For patients who have received recent chemotherapy and are neutropenic, the antibiotic regimen should be broadened to include coverage for aerobic gram-negative bacilli, including Pseudomonas aeruginosa. (See "Overview of neutropenic fever syndromes" and "Treatment and prevention of neutropenic fever syndromes in adult cancer patients at low risk for complications".)

The optimal duration of therapy is uncertain. In general antimicrobial therapy should be continued until the clinical signs of infection have resolved. Response to therapy may be slow; in general patients report improvement in pain before there is a noticeable decrease in erythema and swelling.

PREVENTION — Although there are no clinical trial data addressing the efficacy of suppressive antibiotic therapy in the setting of recurrent cellulitis following lymph node dissection, specifically, the practice is supported by trials that demonstrate benefit in some patients with recurrent, severe bouts of lower extremity cellulitis [1-5,9]. Suppressive therapy should be tailored to individual clinical features, including microbiologic or serologic results. (See "Acute cellulitis and erysipelas in adults: Treatment", section on 'Recurrent infection'.)

SOCIETY GUIDELINE LINKS — Links to society and government-sponsored guidelines from selected countries and regions around the world are provided separately. (See "Society guideline links: Skin and soft tissue infections".)

SUMMARY

Acute and often recurrent cellulitis has been described in women who have undergone pelvic lymphadenectomy for gynecologic malignancies. This syndrome is particularly associated with a history of postoperative pelvic irradiation. In some cases, the onset of the cellulitis may be temporally associated with vaginal intercourse. (See 'Introduction' above and 'Epidemiology' above.)

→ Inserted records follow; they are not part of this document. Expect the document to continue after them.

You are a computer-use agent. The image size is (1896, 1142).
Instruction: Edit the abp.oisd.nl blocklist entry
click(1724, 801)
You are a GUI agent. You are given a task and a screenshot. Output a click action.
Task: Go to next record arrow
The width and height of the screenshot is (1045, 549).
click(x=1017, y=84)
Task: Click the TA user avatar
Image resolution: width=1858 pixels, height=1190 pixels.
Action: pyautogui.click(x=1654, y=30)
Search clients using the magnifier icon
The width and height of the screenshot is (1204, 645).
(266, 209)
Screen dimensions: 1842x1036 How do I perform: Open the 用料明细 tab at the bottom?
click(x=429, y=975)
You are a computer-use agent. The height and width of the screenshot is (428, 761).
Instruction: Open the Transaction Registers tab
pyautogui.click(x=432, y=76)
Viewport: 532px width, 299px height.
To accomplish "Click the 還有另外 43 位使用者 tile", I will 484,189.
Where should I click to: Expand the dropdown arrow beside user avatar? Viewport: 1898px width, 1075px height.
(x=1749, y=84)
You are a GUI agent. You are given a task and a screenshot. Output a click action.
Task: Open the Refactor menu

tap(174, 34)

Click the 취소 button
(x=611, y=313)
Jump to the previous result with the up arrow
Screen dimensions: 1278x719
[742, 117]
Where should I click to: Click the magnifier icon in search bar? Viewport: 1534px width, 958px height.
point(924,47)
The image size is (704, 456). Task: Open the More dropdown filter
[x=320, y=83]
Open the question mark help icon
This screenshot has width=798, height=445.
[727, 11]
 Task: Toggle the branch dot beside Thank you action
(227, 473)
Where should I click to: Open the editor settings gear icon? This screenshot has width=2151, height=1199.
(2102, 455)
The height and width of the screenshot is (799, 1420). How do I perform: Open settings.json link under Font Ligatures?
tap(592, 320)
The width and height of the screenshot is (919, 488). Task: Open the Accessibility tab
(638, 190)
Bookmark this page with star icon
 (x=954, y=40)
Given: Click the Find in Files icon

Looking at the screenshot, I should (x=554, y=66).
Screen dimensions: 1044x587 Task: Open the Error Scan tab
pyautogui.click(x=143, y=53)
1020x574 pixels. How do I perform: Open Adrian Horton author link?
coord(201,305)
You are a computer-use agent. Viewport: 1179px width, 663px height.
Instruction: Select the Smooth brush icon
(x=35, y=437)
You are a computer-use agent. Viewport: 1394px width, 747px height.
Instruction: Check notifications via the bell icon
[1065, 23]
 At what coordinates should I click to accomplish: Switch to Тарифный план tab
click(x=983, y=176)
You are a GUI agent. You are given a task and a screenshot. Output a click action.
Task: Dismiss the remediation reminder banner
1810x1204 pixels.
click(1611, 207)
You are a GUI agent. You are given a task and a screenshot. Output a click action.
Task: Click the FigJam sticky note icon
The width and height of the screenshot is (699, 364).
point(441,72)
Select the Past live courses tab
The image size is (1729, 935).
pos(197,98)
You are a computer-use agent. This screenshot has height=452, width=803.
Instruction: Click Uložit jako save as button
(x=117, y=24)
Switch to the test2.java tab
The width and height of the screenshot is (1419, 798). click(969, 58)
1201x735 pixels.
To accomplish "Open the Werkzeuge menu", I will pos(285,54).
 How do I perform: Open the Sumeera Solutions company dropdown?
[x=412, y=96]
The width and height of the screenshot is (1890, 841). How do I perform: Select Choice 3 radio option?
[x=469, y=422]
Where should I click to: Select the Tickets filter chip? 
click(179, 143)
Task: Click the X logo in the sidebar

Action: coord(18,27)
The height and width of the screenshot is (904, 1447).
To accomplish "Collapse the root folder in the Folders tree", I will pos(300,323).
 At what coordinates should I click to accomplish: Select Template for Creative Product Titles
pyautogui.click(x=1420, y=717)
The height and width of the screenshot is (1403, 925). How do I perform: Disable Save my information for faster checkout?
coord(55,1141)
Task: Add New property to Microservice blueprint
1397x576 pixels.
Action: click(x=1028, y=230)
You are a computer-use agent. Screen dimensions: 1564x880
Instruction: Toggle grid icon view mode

The clinical manifestations are similar to those of cellulitis in general. In these cases, the lower abdominal wall, inguinal area, and/or proximal thigh are often affected. In the minority of cases in which pathogens have been recovered, most of the isolates were non-group A, beta-hemolytic streptococci. Staphylococcus aureus is also an important pathogen. (See 'Clinical manifestations' above and 'Microbiology' above.)

Patients should be treated with antibiotics that have activity against beta-hemolytic streptococci and S. aureus. For most individuals, antibiotic selection is the same as for cellulitis in general . Patients who have purulent disease or particular risk factors (table 1) may also warrant empiric coverage for methicillin-resistant S. aureus (MRSA) . The antibiotic regimen should also be active against aerobic gram-negative bacilli, including Pseudomonas aeruginosa, in patients who have received recent chemotherapy and are neutropenic. (See 'Treatment' above and "Acute cellulitis and erysipelas in adults: Treatment".)

Suppressive antibiotic therapy may be useful for some patients with recurrent, severe bouts of cellulitis. (See 'Prevention' above.)